Interactive plots (Bokeh)¶
pavement.bokeh draws pavements with plain Bokeh glyphs (filled quads for the
bins, segments for the ticks and box edges), so each row carries its own hover
and drops onto any figure:
import pavement.bokeh as pavement
from bokeh.plotting import show
show(pavement.plot([1, 2, 3, 4, 5]))
It returns a plain bokeh.plotting.figure, with a hover tool over the bins and
ticks and a clickable legend for multiple rows. As with the other backends,
with_marginals arranges a scatter with pavement strips — x on top, y on the
right — with their ranges linked to the scatter and matching its per-category
colors:
from bokeh.plotting import figure
import pavement.bokeh as pavement
scatter = figure()
for g in ["A", "B"]:
scatter.scatter(xs[g], ys[g], color=palette[g], name=g)
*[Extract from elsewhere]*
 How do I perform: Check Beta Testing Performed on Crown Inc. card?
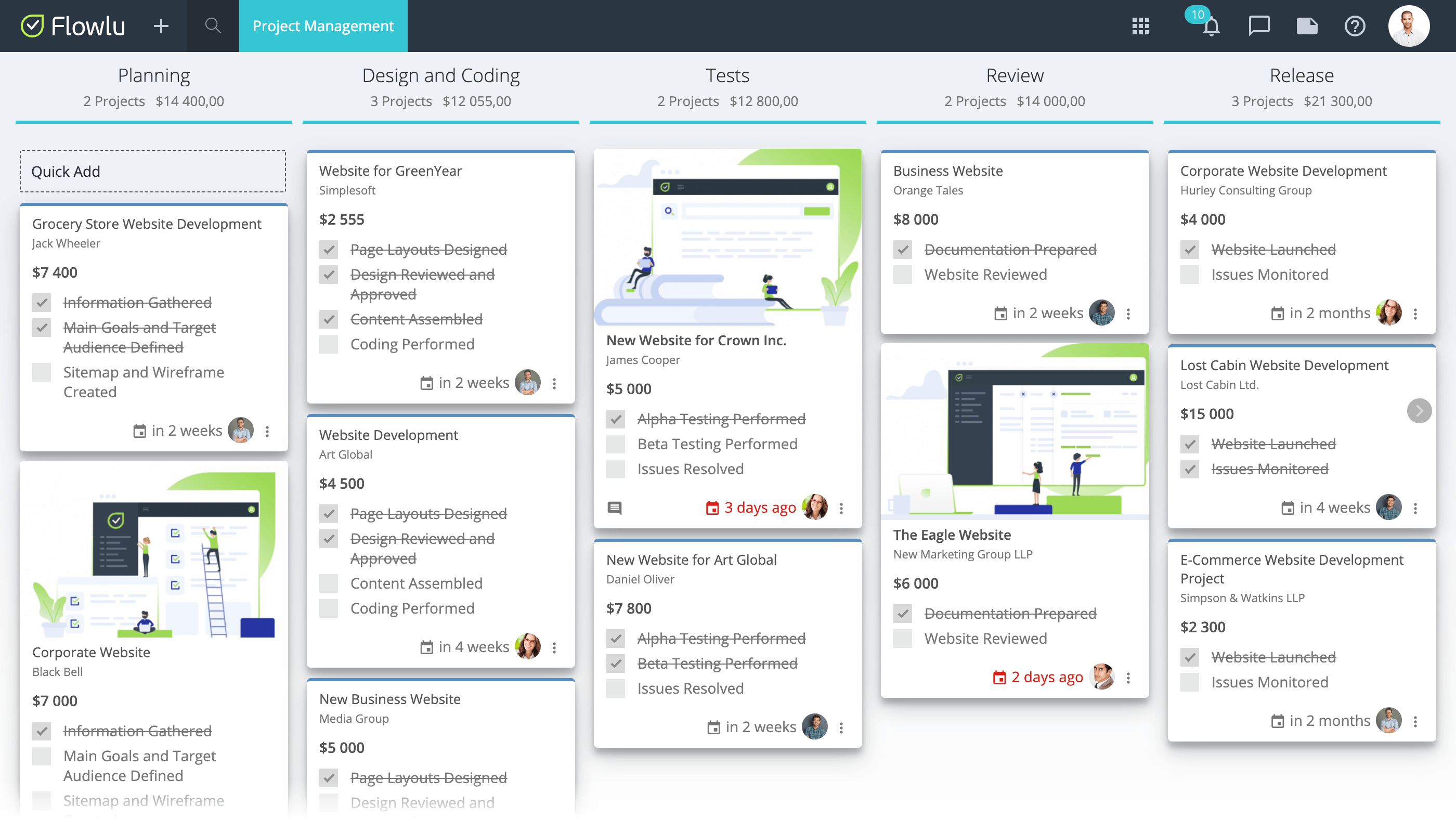616,444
show(pavement.with_marginals(scatter, x=xs_all, y=ys_all, categories=groups))
Install with pip install pavement[bokeh]. See
examples/interactive_demo.py.
Interactive plots (HoloViews)¶
pavement.holoviews builds the same pavement geometry as HoloViews elements, so
one definition renders through any HoloViews backend (bokeh or plotly for
interactivity, matplotlib for a static image). Select the backend with
hv.extension(...) first, as usual:
import holoviews as hv
import pavement.holoviews as pavement
hv.extension("bokeh")
pavement.plot([1, 2, 3, 4, 5])
It returns a plain HoloViews object, so it composes with the framework.
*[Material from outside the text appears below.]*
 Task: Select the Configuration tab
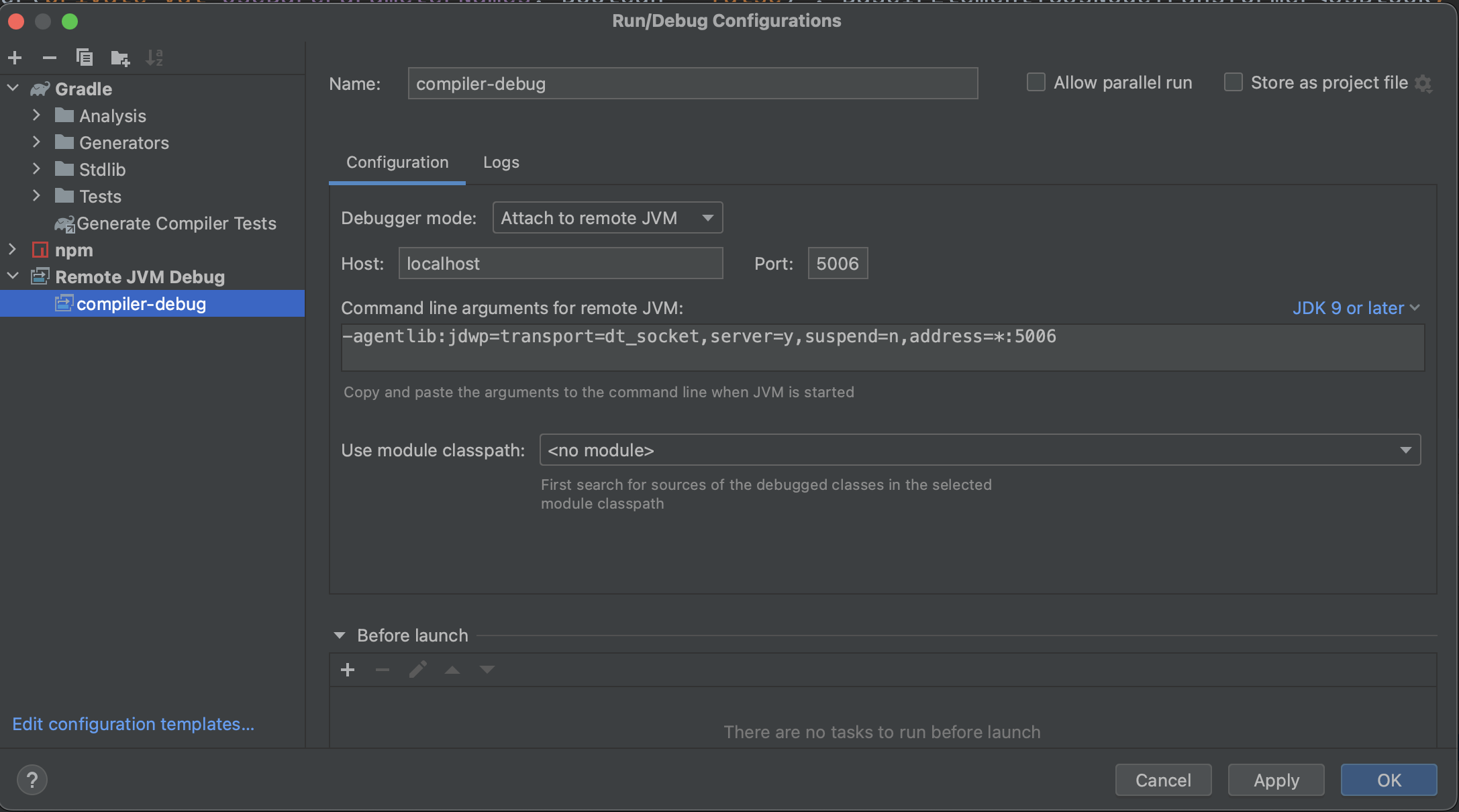pyautogui.click(x=397, y=162)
with_marginals adjoins category-split pavement marginals to a scatter in one
call:
pavement.with_marginals(scatter, x=xs, y=ys, categories=groups)
Install with pip install pavement[holoviews] (plus bokeh and/or plotly).
See examples/interactive_demo.py.
Using pavement with Claude¶
This repo ships a Claude Code plugin that teaches
Claude to use pavement correctly — which backend to import, the three plot
input shapes, and the idioms that are easy to get wrong from memory (bins=None
rugs, the per-row show_box default, value_format).
Add this repo as a plugin marketplace and install it:
/plugin marketplace add ajschumacher/pavement
/plugin install pavement-plots@pavement
Once installed, Claude consults the skill automatically whenever you ask it to make a pavement plot or sparkline. To try it without installing — or when working in a clone of this repo — load it directly for one session:
claude --plugin-dir ./plugins/pavement-plots
The skill itself is plain Markdown at
plugins/pavement-plots/skills/pavement-plots/, so you can read or adapt it
without Claude Code.
Development¶
pip install -e '.[test]' # core only
pip install -e '.[test,matplotlib]' # + matplotlib
pip install -e '.[test,all]' # + every backend
pytest
The images at the top of this README are regenerated by
examples/readme_assets.py (the summary screenshot
additionally needs pandas and a headless Chrome via selenium).